OM Trio Live – OM Trio

self-released

A double live disc by any keyboard-led instrumental electric jazz group
other
than the Herbie Hancock during the Headhunters era is a pretty hard sell.
The California-by-way-of-New Jersey OM Trio succumbs to many of the pitfalls
one would expect in this format. The trio is immensely talented – keyboardist
Brian Felix can be equally funky and tasteful and the rhythm team of bassist
Pete Novembre and drummer Ilya Stemkovsky is rock solid – but don't know
when
to put on the brakes. "Live," which was recorded between December of last
year and this June, would be a much more enjoyable effort if the best cuts
on it were pared down to a single disc.

Five of the 21 tracks break the 10-minute mark (Clydedogg is nearly
20
minutes) and nine of them are short improvisational vignettes called
Tucson
Is Burning (I-IX).

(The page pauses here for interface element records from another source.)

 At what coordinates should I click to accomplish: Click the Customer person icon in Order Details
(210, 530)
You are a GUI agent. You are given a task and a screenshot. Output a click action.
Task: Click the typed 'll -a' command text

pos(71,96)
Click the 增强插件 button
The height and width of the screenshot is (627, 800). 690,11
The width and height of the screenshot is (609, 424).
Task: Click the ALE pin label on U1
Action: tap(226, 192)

Following two tracks with an average length of 17
minutes
with one that lasts a whole 110 seconds just isn't a good idea.

The OM Trio is also torn between playing straight-ahead jazz and
instrumental
funk rock without committing itself enough to either. The lack of immersion
is frustrating. 24 ‘Miles’ to New Orleans, which opens the second
disc, has
Felix introducing clever riff after clever riff behind the funky work of his
rhythm section. So much territory is mined that at the song's close 15
minutes later, there's little left to grasp other than a stack of clever
riffs and an understanding that Felix can coax a world of sound from his
gadgets.

The band is most enjoyable when sticking in the six to eight minute range. That length allows them to show off their prowess – which is ultimately more inviting than their songs – without taking the music in too many distracting directions.

These guys, especially Novembre, also grew up rock which is evident in the
sledgehammer metal sounds of tunes of Tucson is Burning III and
Tucson is
Burning VI. Subway Sailor searches reggae territory to no great
revelation.
This band is capable of whipping huge grooves and all three musicians are
all
impressive soloists who work well together. It's too bad they haven't
figured
out a way to make memorable songs out of that equation.